---- Data shown
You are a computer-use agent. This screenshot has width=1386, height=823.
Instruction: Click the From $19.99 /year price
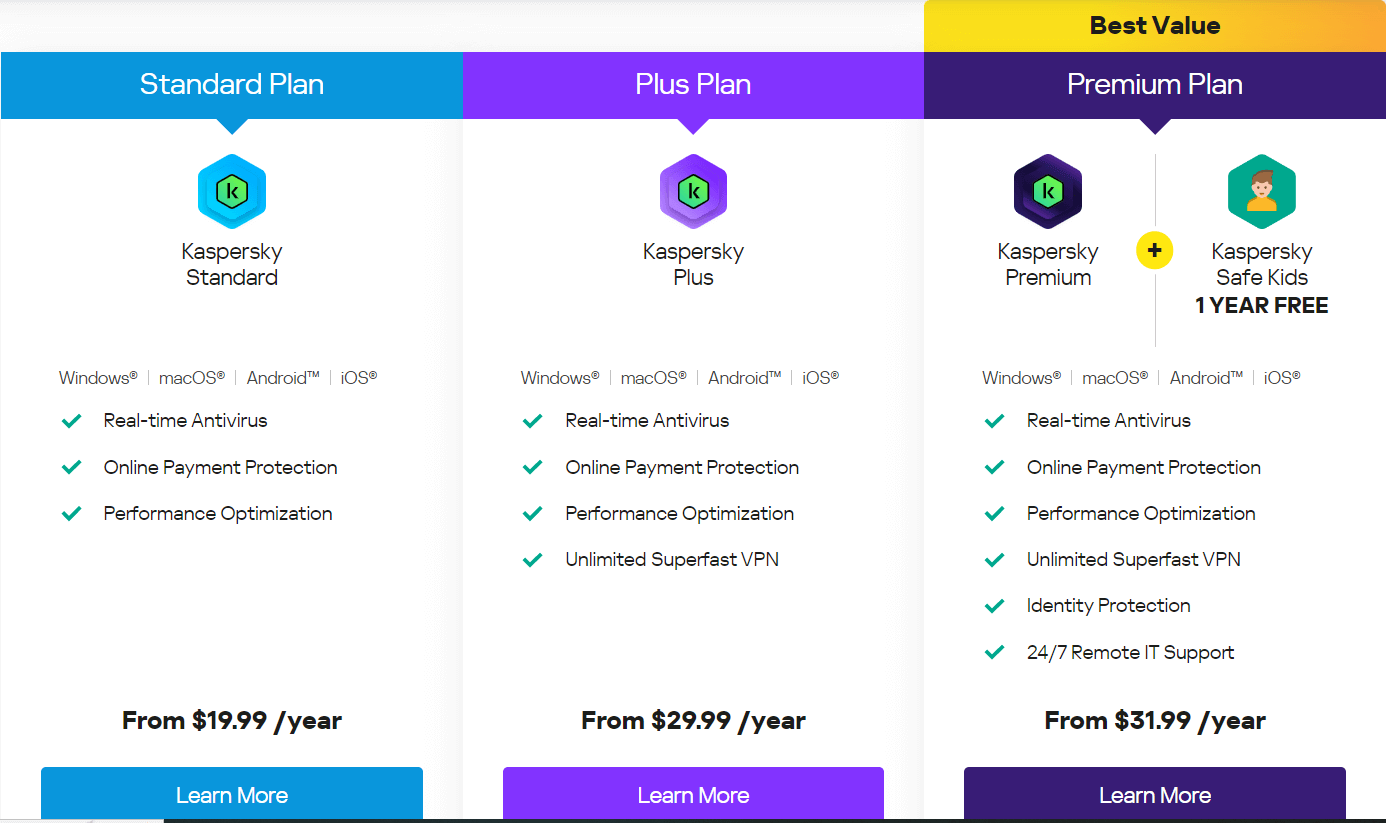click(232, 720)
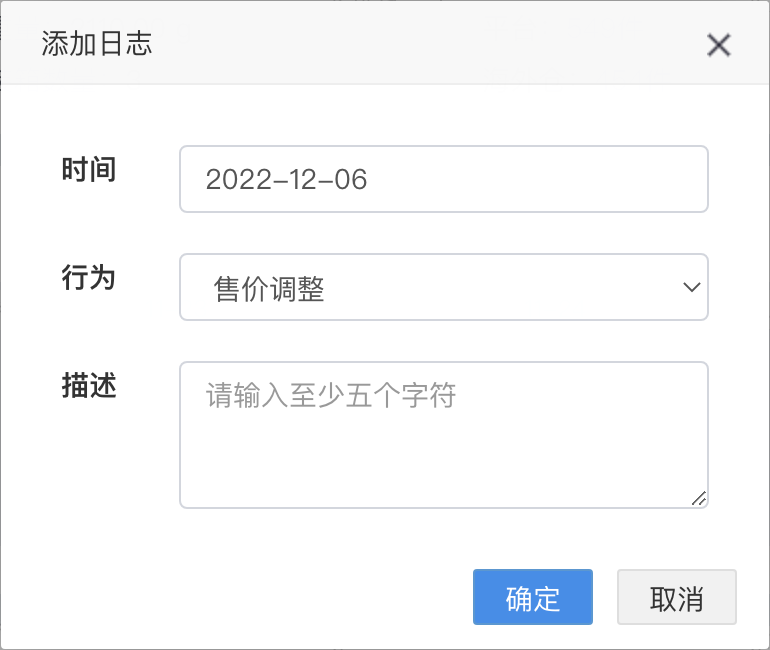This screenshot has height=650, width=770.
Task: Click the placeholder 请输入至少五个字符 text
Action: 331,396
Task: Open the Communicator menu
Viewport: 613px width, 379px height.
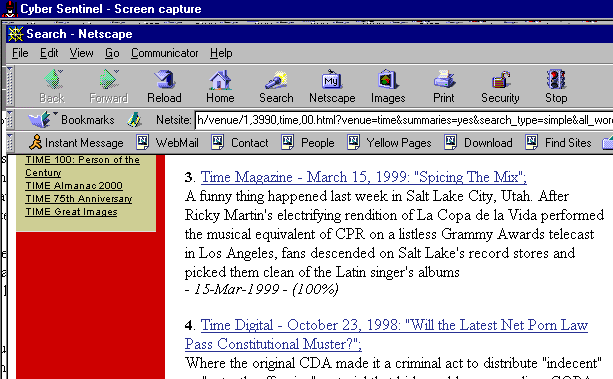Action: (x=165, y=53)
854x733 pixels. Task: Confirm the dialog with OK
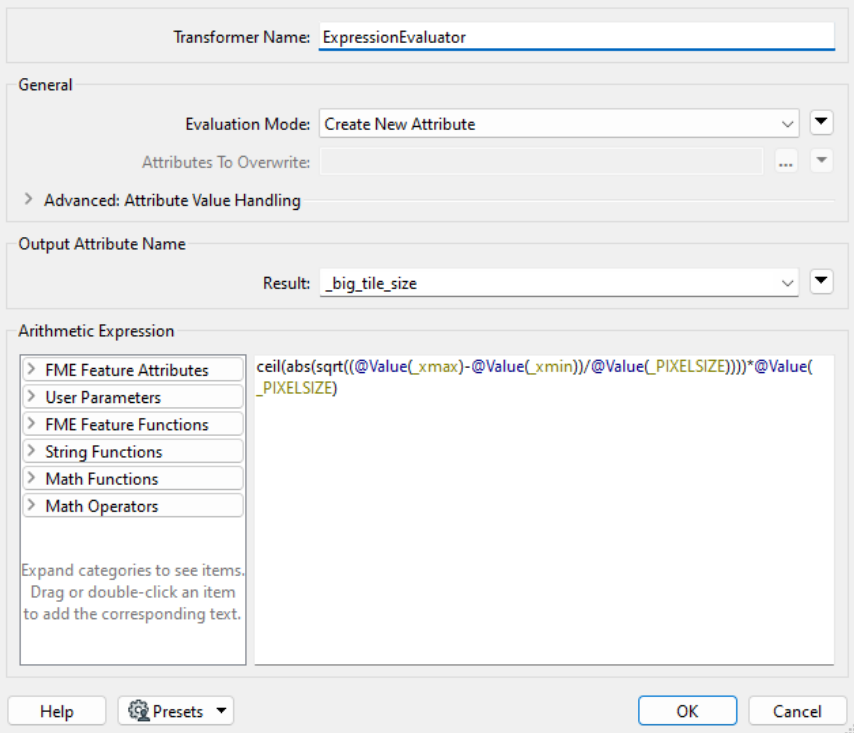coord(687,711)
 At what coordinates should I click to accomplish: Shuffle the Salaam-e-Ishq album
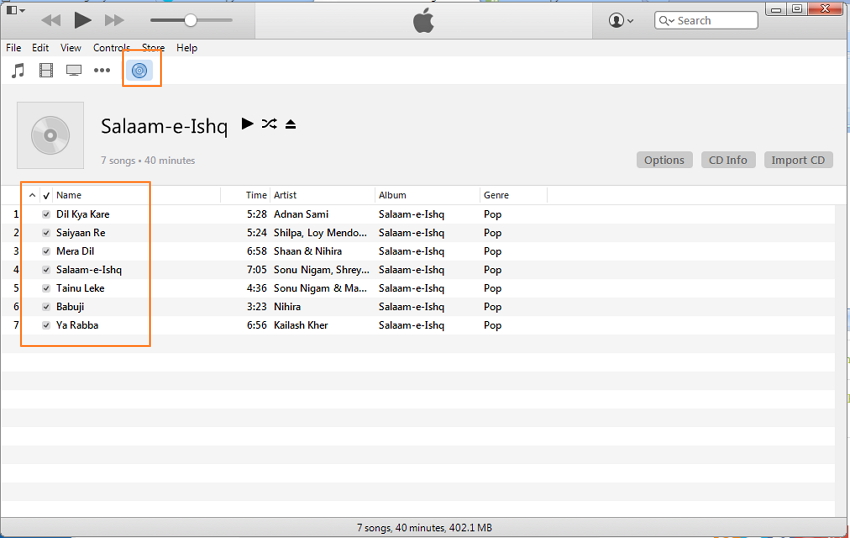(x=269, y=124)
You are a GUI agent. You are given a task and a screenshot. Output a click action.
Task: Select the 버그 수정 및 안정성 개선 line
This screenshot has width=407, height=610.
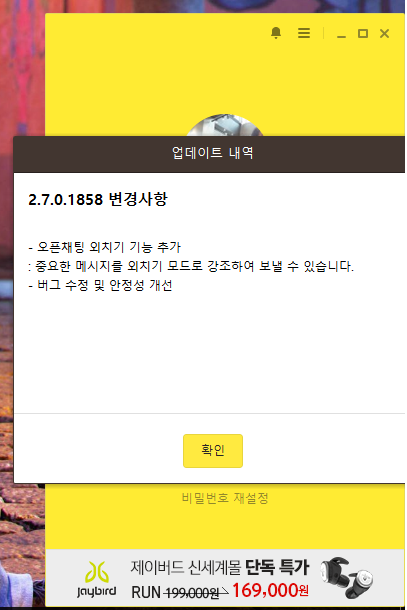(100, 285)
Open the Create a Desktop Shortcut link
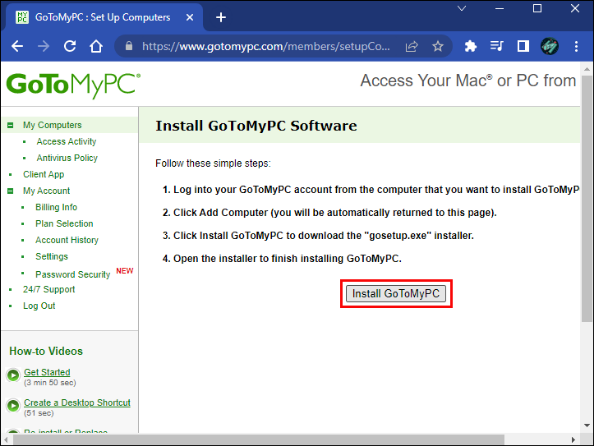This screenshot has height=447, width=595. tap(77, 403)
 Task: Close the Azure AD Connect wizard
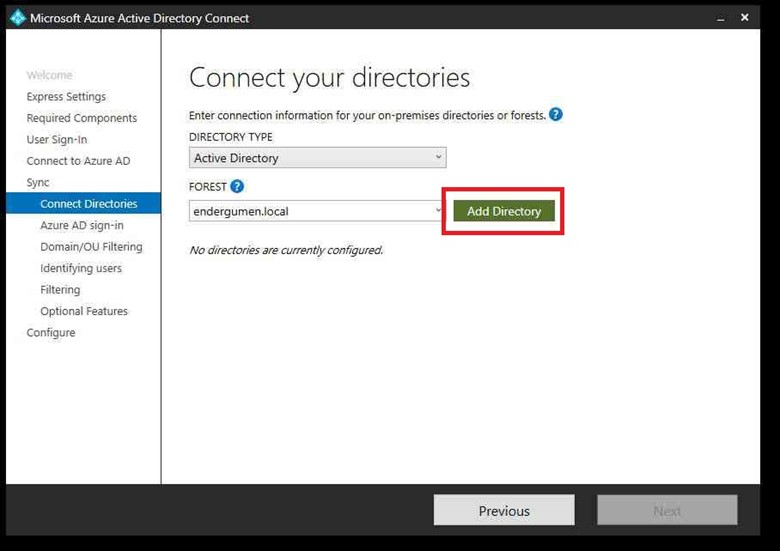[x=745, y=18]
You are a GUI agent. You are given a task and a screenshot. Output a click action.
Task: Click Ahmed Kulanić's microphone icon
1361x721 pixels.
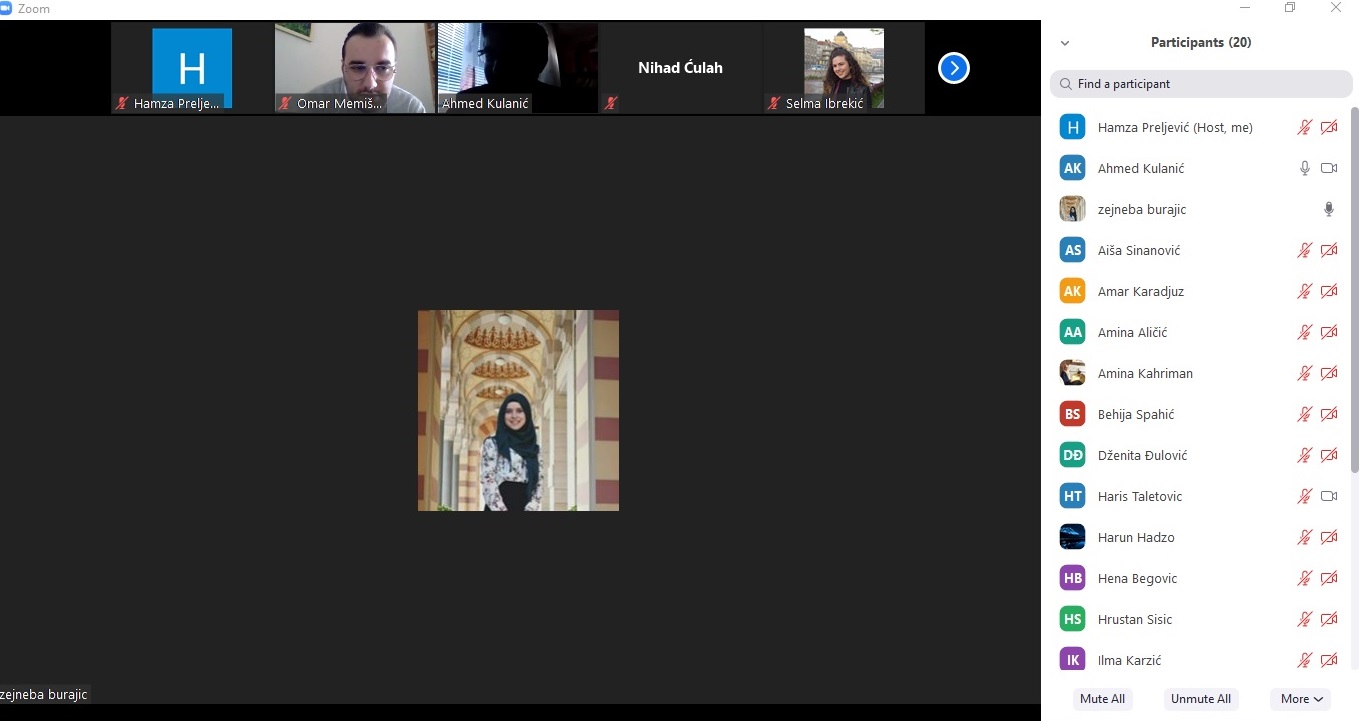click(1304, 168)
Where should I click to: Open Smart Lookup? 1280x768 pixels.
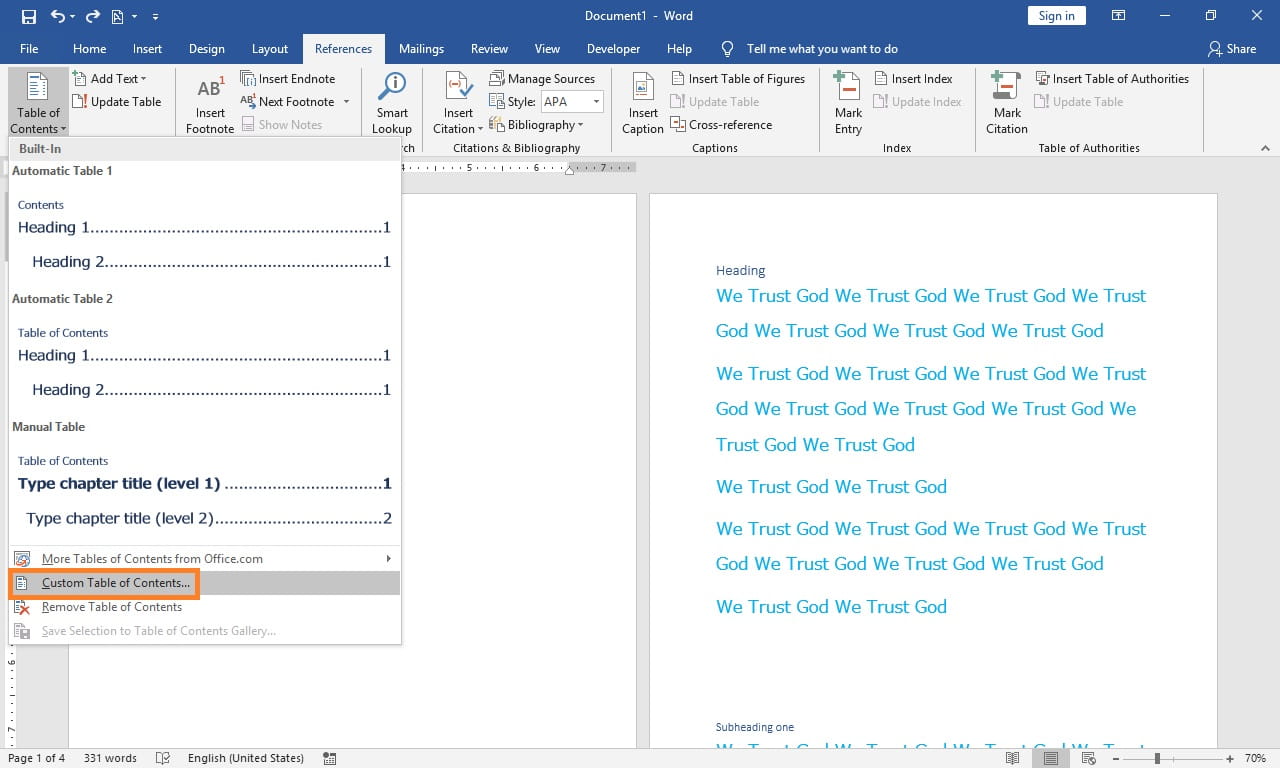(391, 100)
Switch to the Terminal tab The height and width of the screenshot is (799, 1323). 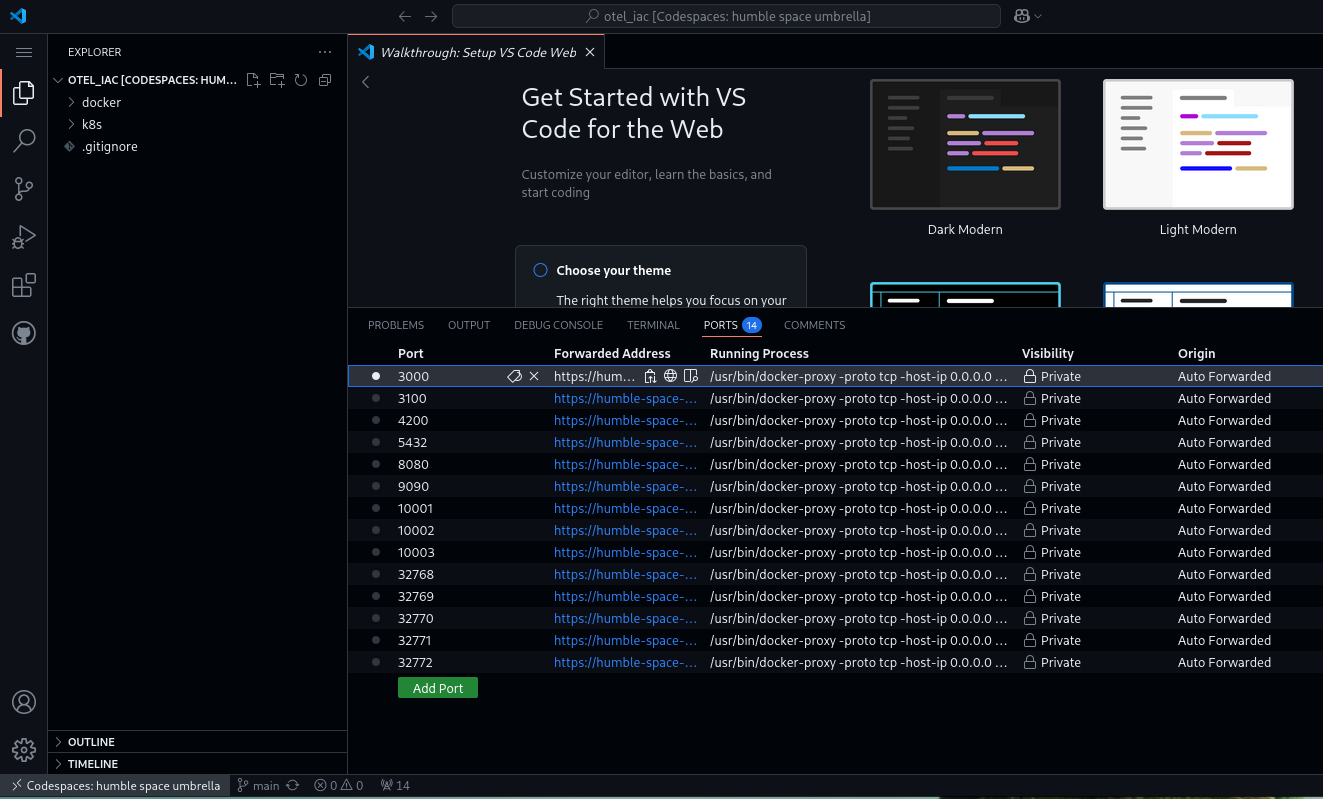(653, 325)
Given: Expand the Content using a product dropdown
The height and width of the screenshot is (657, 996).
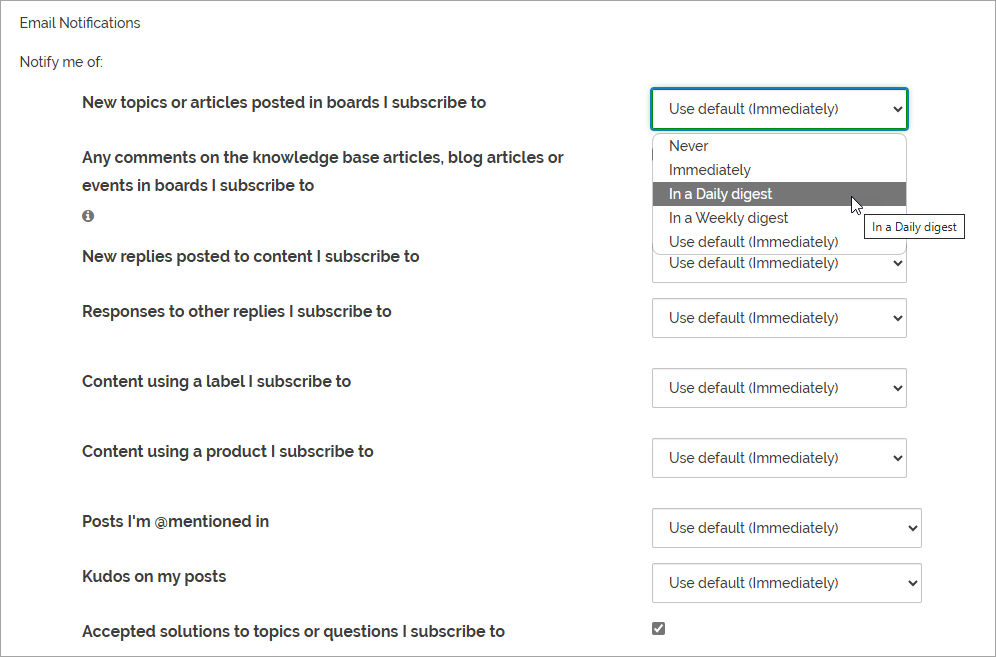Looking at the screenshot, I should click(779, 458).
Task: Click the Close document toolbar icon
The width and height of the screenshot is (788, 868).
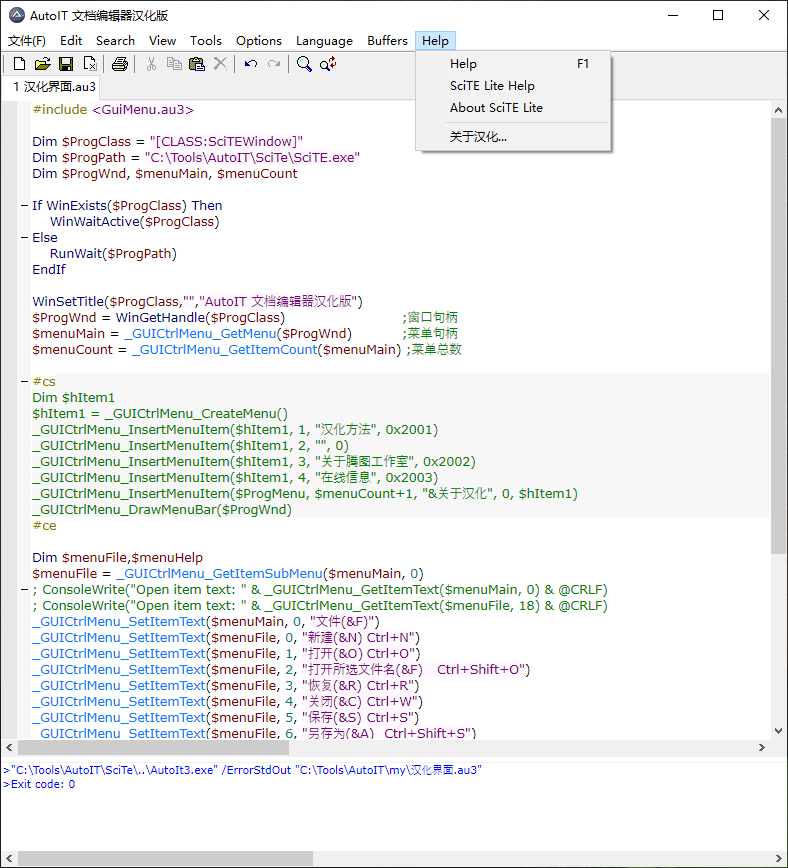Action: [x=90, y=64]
--------
_About this exercise:_ Which lines of the data include the word "icon"? Copy each one.

_Solution to the problem:_
Task: Click Ahmed Kulanić's microphone icon
Task: Click the Close document toolbar icon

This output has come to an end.